◆ Study material
'''
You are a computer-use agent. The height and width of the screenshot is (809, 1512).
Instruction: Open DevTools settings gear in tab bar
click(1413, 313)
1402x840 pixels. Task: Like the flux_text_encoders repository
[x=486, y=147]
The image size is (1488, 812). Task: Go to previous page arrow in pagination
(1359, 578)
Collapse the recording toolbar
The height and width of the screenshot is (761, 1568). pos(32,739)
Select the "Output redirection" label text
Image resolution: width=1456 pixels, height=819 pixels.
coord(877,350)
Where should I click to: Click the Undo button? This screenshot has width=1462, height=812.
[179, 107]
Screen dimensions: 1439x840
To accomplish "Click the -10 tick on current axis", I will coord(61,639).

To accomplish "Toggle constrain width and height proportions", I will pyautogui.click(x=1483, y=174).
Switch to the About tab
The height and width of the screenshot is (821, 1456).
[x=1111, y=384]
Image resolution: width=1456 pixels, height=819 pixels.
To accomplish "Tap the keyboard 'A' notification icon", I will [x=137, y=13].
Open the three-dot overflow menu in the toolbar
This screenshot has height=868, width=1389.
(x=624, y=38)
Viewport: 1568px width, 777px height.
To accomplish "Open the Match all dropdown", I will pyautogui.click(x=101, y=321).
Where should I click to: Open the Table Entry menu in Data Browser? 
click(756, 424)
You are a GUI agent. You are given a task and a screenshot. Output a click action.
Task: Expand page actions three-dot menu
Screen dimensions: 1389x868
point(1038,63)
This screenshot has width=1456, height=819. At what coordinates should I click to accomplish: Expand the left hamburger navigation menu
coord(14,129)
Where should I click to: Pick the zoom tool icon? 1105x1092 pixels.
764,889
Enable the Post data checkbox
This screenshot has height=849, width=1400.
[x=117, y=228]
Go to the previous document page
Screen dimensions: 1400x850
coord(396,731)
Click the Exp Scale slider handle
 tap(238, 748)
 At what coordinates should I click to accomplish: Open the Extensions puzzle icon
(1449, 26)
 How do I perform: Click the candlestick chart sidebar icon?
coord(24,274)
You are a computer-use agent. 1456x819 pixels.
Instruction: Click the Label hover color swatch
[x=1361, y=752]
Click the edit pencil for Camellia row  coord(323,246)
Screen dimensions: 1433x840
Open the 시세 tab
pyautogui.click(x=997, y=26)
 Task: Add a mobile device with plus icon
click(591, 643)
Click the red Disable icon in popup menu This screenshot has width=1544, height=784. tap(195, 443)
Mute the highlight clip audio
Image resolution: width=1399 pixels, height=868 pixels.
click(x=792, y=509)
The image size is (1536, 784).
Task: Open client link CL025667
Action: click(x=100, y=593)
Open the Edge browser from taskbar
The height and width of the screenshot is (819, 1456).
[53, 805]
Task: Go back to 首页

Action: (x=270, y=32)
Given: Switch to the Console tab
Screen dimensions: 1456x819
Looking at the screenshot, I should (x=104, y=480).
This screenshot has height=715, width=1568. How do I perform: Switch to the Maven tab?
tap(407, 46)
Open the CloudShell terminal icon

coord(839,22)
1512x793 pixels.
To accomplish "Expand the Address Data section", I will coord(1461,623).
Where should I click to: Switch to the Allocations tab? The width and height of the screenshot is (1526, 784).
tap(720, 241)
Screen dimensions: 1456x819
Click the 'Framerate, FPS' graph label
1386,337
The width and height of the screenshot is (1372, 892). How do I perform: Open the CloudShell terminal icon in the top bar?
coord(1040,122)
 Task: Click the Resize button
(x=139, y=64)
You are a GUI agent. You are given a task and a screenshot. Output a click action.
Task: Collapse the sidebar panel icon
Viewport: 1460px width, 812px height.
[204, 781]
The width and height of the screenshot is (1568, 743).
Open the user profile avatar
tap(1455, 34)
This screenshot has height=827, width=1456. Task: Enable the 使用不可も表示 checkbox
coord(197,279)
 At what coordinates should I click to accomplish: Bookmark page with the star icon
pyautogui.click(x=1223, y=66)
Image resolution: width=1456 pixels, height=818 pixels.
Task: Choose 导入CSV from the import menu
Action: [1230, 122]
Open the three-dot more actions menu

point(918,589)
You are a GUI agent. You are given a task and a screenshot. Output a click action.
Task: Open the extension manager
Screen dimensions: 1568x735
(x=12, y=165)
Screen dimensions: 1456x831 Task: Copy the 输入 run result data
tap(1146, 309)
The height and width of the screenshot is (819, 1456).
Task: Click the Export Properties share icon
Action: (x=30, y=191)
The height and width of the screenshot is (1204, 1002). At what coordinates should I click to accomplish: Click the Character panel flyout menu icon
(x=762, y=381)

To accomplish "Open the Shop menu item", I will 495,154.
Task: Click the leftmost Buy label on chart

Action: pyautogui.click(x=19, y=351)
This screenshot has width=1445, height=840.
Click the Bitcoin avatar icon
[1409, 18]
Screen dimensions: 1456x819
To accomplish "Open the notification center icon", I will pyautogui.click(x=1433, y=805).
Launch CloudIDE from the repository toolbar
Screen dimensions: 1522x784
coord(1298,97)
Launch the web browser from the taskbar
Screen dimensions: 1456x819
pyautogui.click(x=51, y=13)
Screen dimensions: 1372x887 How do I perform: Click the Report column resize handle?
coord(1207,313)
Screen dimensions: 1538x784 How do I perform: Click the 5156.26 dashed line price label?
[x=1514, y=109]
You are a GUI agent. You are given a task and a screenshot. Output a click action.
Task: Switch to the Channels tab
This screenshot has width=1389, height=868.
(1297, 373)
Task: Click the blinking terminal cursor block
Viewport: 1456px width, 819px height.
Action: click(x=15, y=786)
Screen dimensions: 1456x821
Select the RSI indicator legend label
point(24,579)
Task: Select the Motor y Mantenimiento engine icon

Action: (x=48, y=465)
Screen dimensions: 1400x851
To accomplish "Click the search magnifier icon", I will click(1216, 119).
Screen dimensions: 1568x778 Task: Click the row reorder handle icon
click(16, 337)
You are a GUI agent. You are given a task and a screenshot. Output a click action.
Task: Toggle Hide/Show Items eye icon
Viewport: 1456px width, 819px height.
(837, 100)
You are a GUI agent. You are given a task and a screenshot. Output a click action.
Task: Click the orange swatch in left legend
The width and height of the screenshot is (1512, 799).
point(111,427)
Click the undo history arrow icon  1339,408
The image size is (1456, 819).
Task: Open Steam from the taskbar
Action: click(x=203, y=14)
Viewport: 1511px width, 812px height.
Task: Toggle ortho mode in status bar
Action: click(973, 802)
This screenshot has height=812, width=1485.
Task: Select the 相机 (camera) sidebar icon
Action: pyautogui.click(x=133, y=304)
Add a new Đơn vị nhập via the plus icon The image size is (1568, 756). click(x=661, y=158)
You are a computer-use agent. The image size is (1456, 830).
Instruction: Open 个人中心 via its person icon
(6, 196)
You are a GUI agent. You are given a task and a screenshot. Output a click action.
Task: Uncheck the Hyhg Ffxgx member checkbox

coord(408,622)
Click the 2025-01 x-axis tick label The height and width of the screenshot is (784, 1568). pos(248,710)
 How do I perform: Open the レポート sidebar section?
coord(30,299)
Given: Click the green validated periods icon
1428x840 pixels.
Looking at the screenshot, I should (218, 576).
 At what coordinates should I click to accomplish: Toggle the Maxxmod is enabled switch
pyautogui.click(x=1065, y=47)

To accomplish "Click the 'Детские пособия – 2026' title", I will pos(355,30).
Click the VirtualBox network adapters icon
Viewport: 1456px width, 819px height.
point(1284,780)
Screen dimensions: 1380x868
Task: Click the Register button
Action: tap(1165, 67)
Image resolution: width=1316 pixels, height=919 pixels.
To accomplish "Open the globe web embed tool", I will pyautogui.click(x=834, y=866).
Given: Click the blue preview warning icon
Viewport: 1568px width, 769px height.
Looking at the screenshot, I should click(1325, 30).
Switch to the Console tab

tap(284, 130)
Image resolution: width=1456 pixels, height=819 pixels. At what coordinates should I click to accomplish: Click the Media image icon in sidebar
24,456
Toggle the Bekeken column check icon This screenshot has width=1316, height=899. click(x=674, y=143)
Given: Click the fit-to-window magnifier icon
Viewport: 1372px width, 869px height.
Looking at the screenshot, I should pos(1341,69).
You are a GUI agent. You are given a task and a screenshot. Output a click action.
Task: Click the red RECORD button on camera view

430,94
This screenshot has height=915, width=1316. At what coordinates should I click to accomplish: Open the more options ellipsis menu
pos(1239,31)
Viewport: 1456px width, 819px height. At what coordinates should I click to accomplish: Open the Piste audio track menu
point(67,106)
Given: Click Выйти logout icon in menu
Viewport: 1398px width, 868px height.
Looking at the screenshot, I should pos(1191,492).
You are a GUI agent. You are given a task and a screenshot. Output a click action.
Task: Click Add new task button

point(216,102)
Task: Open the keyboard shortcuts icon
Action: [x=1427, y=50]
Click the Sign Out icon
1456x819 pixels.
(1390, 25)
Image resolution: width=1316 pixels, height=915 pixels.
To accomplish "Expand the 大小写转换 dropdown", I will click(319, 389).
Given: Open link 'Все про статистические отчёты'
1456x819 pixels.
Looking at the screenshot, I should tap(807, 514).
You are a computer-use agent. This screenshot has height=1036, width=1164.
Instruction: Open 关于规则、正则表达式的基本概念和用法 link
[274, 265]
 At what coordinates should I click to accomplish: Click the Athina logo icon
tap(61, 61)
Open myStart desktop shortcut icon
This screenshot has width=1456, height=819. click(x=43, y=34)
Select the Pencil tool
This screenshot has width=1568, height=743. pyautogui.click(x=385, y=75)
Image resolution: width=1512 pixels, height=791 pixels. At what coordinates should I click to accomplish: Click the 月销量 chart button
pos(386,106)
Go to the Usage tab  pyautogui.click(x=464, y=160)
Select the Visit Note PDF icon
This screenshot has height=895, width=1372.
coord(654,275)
'''
◆ Goal of the exercise
Whenever a line of the data above includes the word "computer", copy that line.

◆ Your response
You are a computer-use agent. The height and width of the screenshot is (809, 1512).
You are a computer-use agent. 1456x819 pixels.
You are a computer-use agent. The image size is (1456, 830).
You are a computer-use agent. This screenshot has height=1036, width=1164.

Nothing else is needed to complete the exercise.